In previous studies, we demonstrated that HMGB1 and RAGE were expressed by vascular endothelial cells and stromal cells in fibrovascular epiretinal membranes from patients with proliferative diabetic retinopathy (PDR). In addition, we demonstrated increased levels of HMGB1 in the vitreous samples from patients with PDR and that there were significant positive correlations between the vitreous levels of HMGB1 and the levels of the inflammatory biomarkers [20–22]. Furthermore, we demonstrated that diabetes induced significant upregulation of the expression of HMGB1 and RAGE in the retinas of rats and mice and that intravitreal administration of HMGB1 to normal rats induced activation of inflammatory signaling pathways in the retina and increased retinal vascular permeability [21, 23].

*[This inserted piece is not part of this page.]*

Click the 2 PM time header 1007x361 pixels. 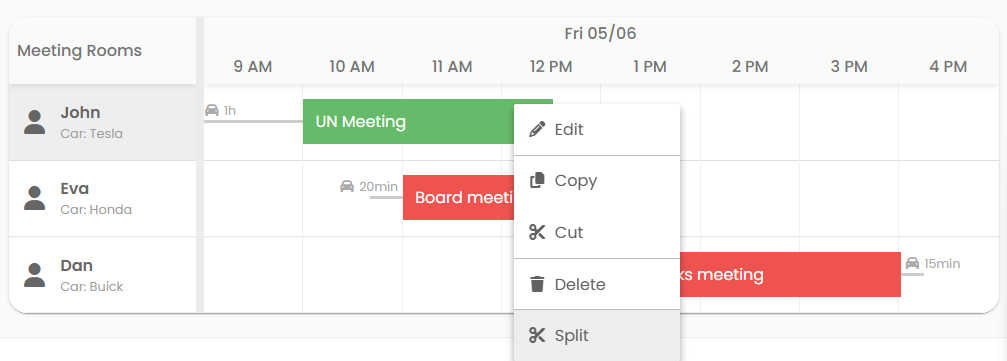750,66
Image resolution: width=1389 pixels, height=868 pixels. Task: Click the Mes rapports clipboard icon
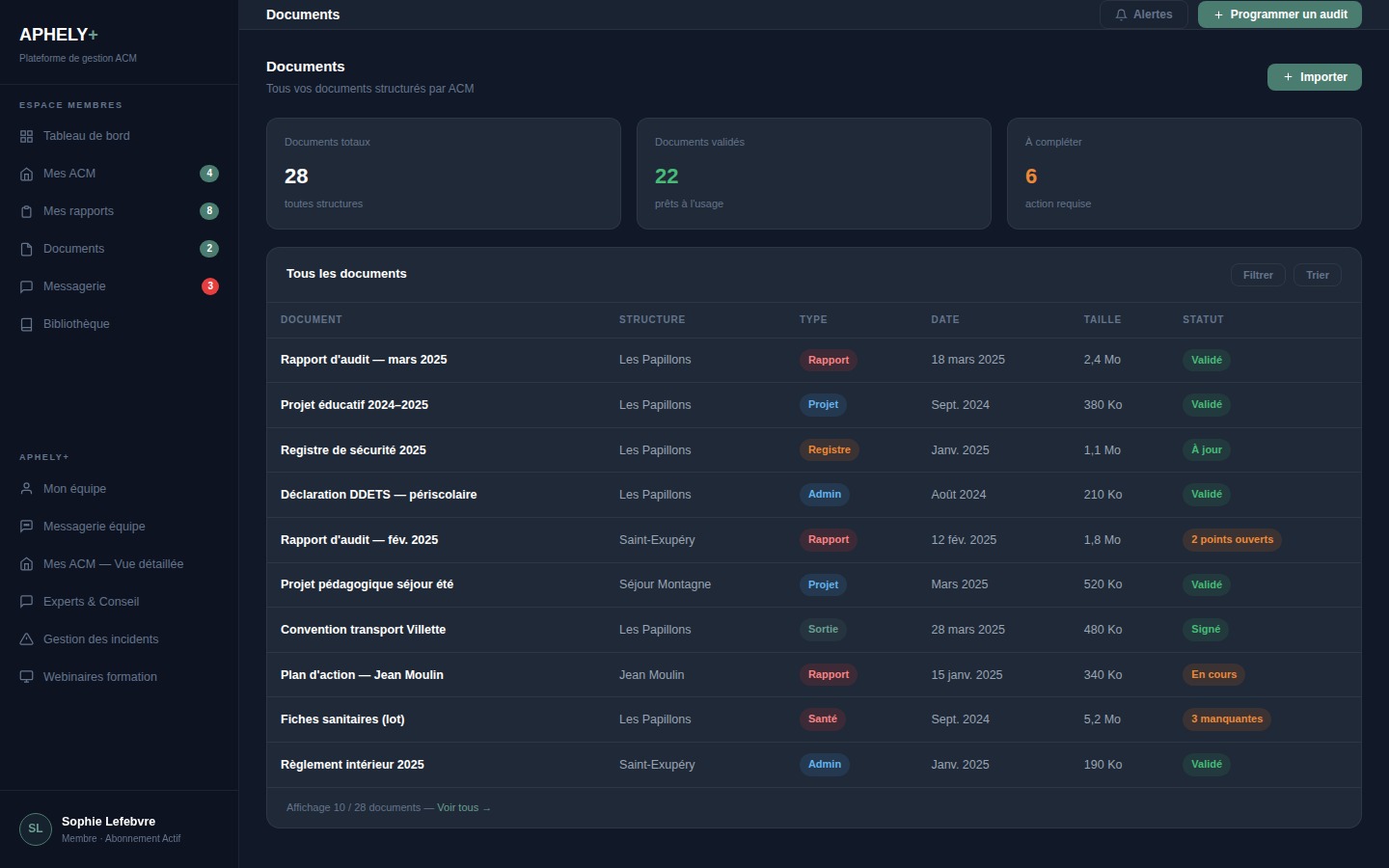pyautogui.click(x=27, y=211)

Glycyrrhizin (GA), an ingredient of the licorice roots, has long been known to exhibit glucocorticoid-like anti-inflammatory actions by inhibiting 11β-hydroxysteroid dehydrogenase. GA has been shown to have anti-inflammatory and antiviral effects. More recently, GA has also been shown to bind to and inhibit chemoattractant, mitogenic, and cytokine-like activities of HMGB1 . In this study, we explored the hypothesis that HMGB1 plays a pathogenetic role in mediating diabetes-induced retinal neuropathy. To test this hypothesis, we investigated the expression of the neurodegeneration mediators and markers cleaved caspase-3, synaptophysin, tyrosine hydroxylase (TH), glutamine synthetase (GS), glutamate, and glyoxalase 1 (GLO 1) in the retinas of diabetic rats and in the retinas of normal rats after intravitreal administration of HMGB1. In addition, we analyzed whether constant GA intake suppresses retinal neuropathy induced by diabetes in rats.
2. Materials and Methods
2.1.1. Induction of Diabetes and Glycyrrhizin Treatment
All procedures with animals were performed in accordance with the Association for Research in Vision and Ophthalmology (ARVO) statement for use of animals in ophthalmic and vision research and were approved by the institutional animal care and use committee of the College of Pharmacy, King Saud University. Adult male Sprague Dawley rats of 8-9 weeks of age (200−220 g) were overnight fasted and streptozotocin (STZ) 55 mg/kg in 10 mM sodium citrate buffer, pH 4.5 (Sigma, St. Louis, MO), was injected intraperitoneally. Equal volumes of citrate buffer were injected in nondiabetic animals. Rats were considered diabetic if their blood glucose was greater than 250 mg/dL. Age-matched normal rats served as controls.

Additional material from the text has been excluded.